> **Trecho do texto**:
———

Livros para ler: “Escrever é humano”, de Sérgio Rodrigues.

Entre os exemplos pessoais e a ascensão da tecnologia, o escritor imputa a algo essencialmente humano a maior defesa contra as IA ‘s: a paixão pela criação.

Já é certo que escrever envolve elementos inalcançáveis à tecnologia, como paixão, frustração, trabalho, estudo, leitura e escrita. Se em teoria Escrever é humano (Companhia das Letras, 195 páginas) do jornalista Sérgio Rodrigues traça o que há de comum na trajetória de quem se arrisca a escrever, é o subtítulo do livro – como dar vida à sua escrita em tempos de robôs – que adiciona lenha na fogueira. 

Inclusive, clichês como “lenha na fogueira” deveriam ser dinamitados. Ao longo dos seus capítulos, Sérgio Rodrigues alicerça sua ideia de que não há honestidade na competição entre pessoas e máquinas. 

Se alguns deslizes podem dar forma à particularidade do escritor, pois nem todo erro precisa ser “padronizado” pela sugestão da IA, tarefas como revisar, informar e editar um texto serão feitas por elas com competência e velocidade jamais alcançadas por um humano.

———

> **Dados exibidos**:
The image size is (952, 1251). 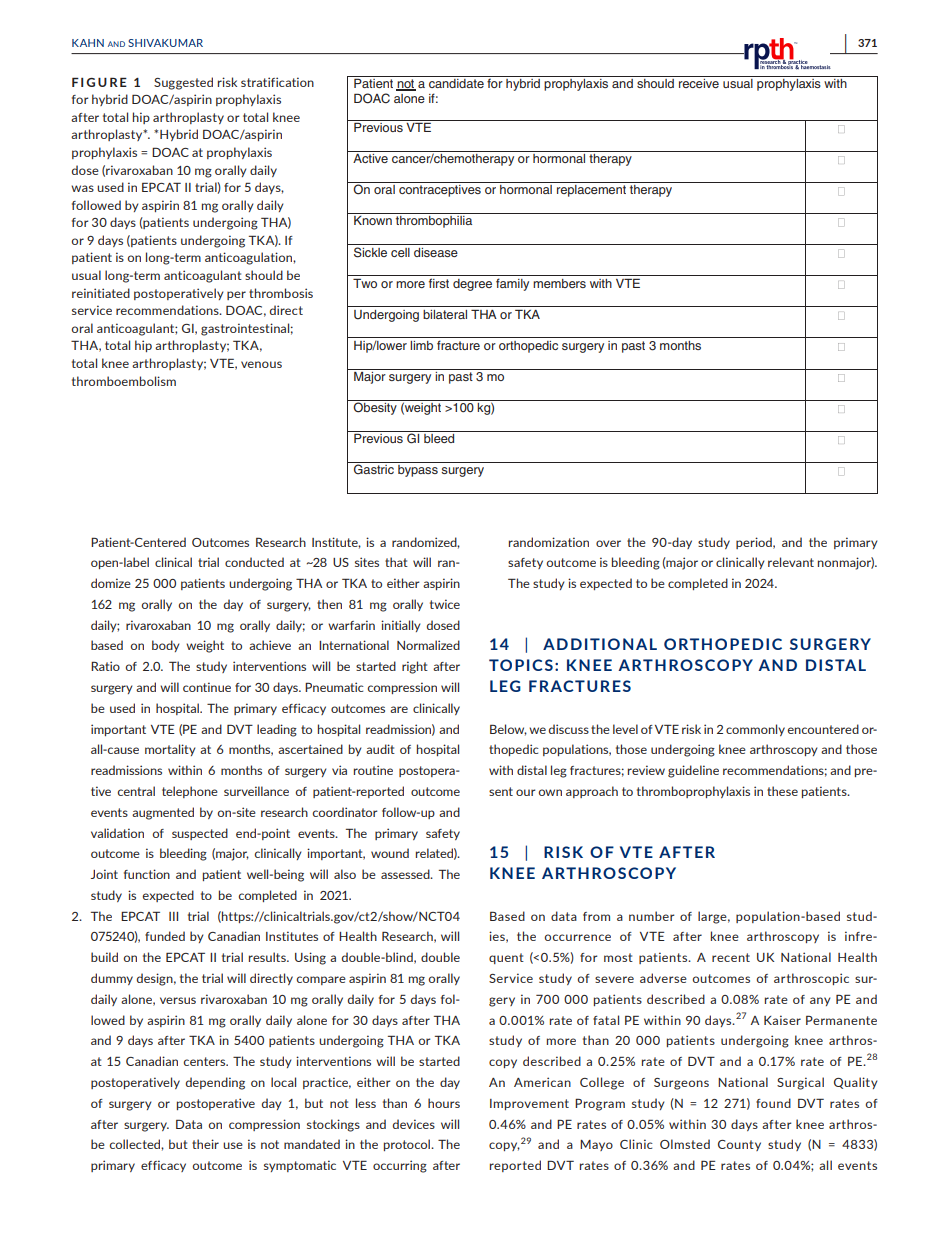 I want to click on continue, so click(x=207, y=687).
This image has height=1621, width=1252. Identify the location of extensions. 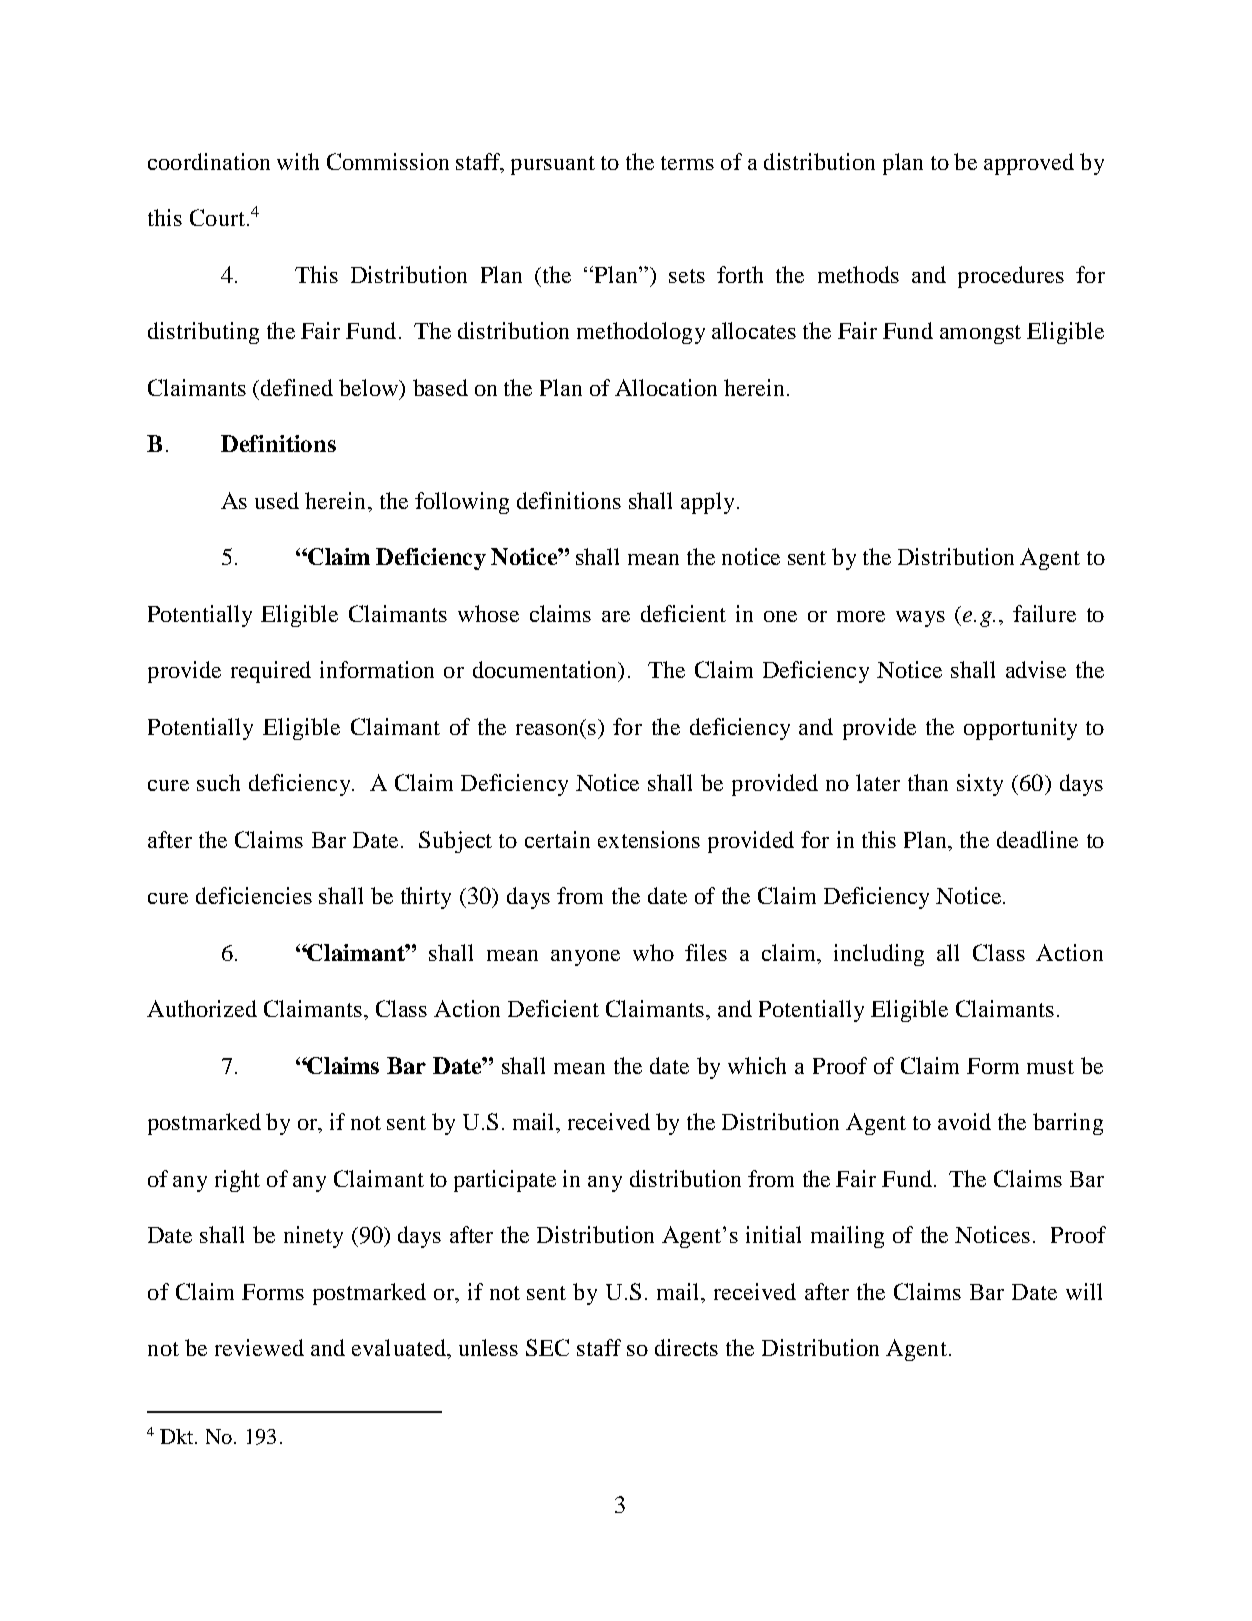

———

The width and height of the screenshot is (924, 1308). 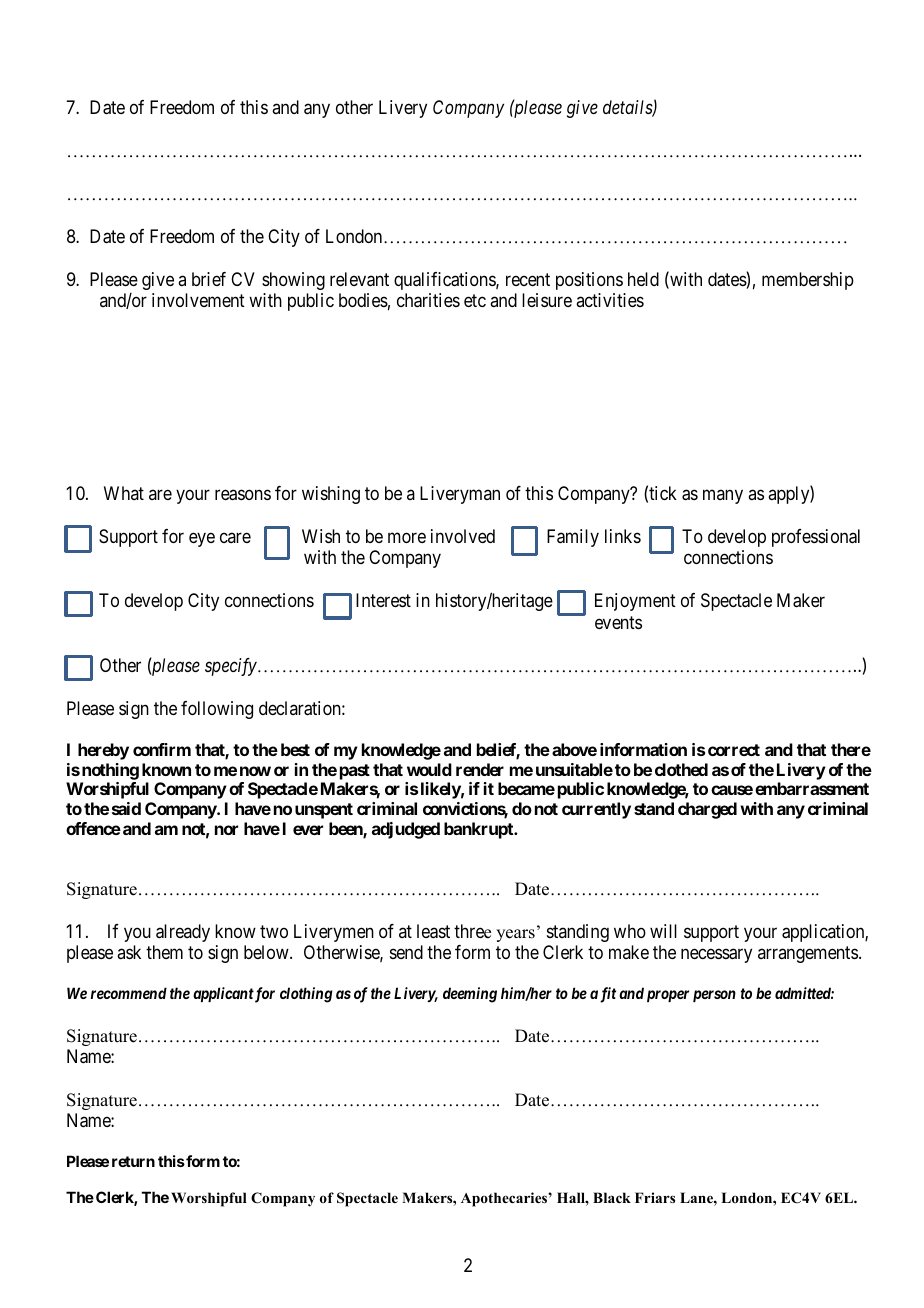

———

> **Problemas e tarefas**:
**A.** No texto sobre o livro "Escrever é humano", quantas páginas tem o livro?
**B.** Transcreva do texto sobre o livro "Escrever é humano" a passagem que começa nas palavras que contêm "Inclusive, clichês como" e termina em "por um humano.".

> **Resultados por tarefa**:
**A.** 195 páginas.

**B.**
Inclusive, clichês como “lenha na fogueira” deveriam ser dinamitados. Ao longo dos seus capítulos, Sérgio Rodrigues alicerça sua ideia de que não há honestidade na competição entre pessoas e máquinas. 

Se alguns deslizes podem dar forma à particularidade do escritor, pois nem todo erro precisa ser “padronizado” pela sugestão da IA, tarefas como revisar, informar e editar um texto serão feitas por elas com competência e velocidade jamais alcançadas por um humano.